Kimse kıyamete dair bir alamet aramasın artık. Kıyametin en büyük alameti, bulutların üstüne fışkıran cansız bedenlerdir. Kıyametim alameti, pervasızca kundağı kefeni olan, ağzı süt kokan bebeklerdir. Kıyametin alameti, kucağında yavrusuyla aklını yitiren annelerdir. Delik deşik olmuş sırtıyla evladına siper olmuş babalardır. Kıyametin alameti Gazze’dir…

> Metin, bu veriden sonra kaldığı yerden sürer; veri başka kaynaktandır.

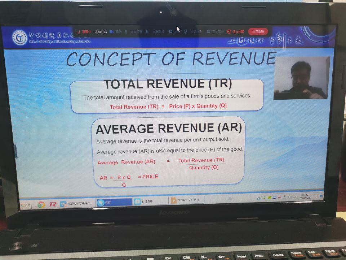Open the interactive chat panel icon
Viewport: 346px width, 260px height.
click(x=208, y=32)
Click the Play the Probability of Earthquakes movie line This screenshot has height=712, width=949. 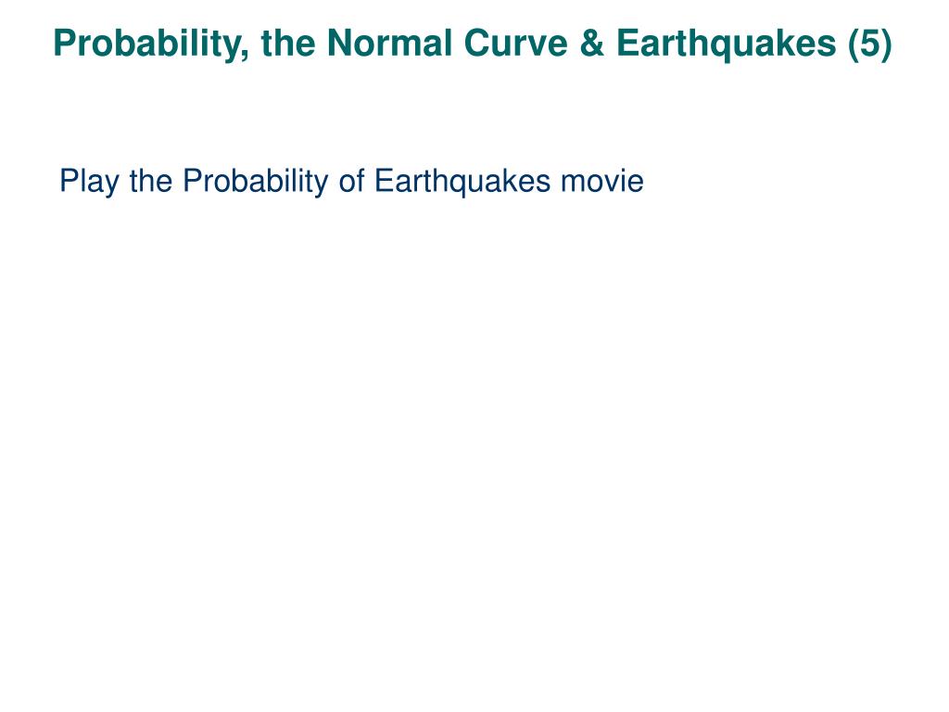click(x=351, y=181)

Bir liste yayınlamış, elli bin yitirilmiş hayatın belgesi… Toplamda 1516 sayfa… Bunun 474 sayfası öldürülen çocuklara ait. İlk 27 sayfası ise 0-1 yaş bebekler… Akıl tutulması; bir bebek bir ülkeye nasıl olur da tehdit oluşturabilir? Bu düşmanlığın, kindarlığın sonu nereye kadar gidecek? Müslüman ülkelerin hepsi, tatlı bir uykunun vermiş olduğu mahmutlaşma ile birlikte sıcacık yorganlarının altında kör rolü yaparken; Siyonist İsrail ve destekçileri, göz göre göre bebek, çocuk, yetişkin, yaşlı demeden kıyımlarına devam etmekte.
Deniz kıyısına vurmuş çocuklar, bizi Allah’a şikayet edecek olan bebekler, daha emziği ağzında şehit olan melekler… Dünyamız, kendi ekseni etrafında dönerken masumların kanını sağa sola savurmaya devam etmekte. Kıyametin fragmanı Gazze…

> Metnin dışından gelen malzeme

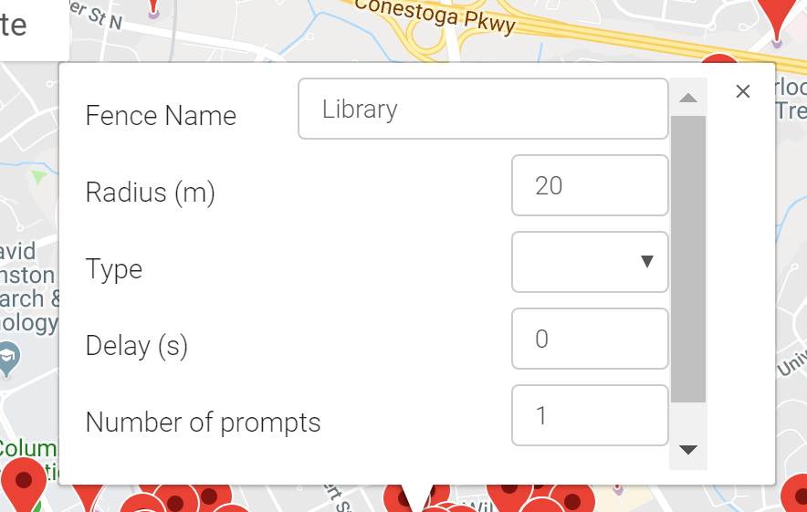Click the Number of prompts field
Screen dimensions: 807x512
590,415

Sosyal medyada kılıçlar çekilmiş durumda, paylaşımların ardı arkası gelmiyor. Kınama mesajları, bazı liderler tarafından yumuşakça yayımlanmaya başlandı. Sokaklarda gösteri sayıları arttı. Peki, kime karşı? Bebek kanından haz duyan bir kavim, yapılan gösterilerden sonra geri adım mı atacak? Ya da bazı dünya liderlerinin mesajlarından sonra “Haklısınız.” mı diyecek? Demeyecek, durmayacak… İncil’in sayfalarında haykırılan o kelime “Öldürmeyeceksin.” sadece yazı olarak kalacak… Önce insanlığın nesli tükenecek, sonra da insanlar yavaş yavaş yok olacak… Dünya beşten büyüktür, evet; ama büyüklük sadece sayısal bir veriden ibaret değildir ya da olmamalıdır. Birileri artık sadece sesini yükseltmemeli, el altından sopasını da hissettirmelidir.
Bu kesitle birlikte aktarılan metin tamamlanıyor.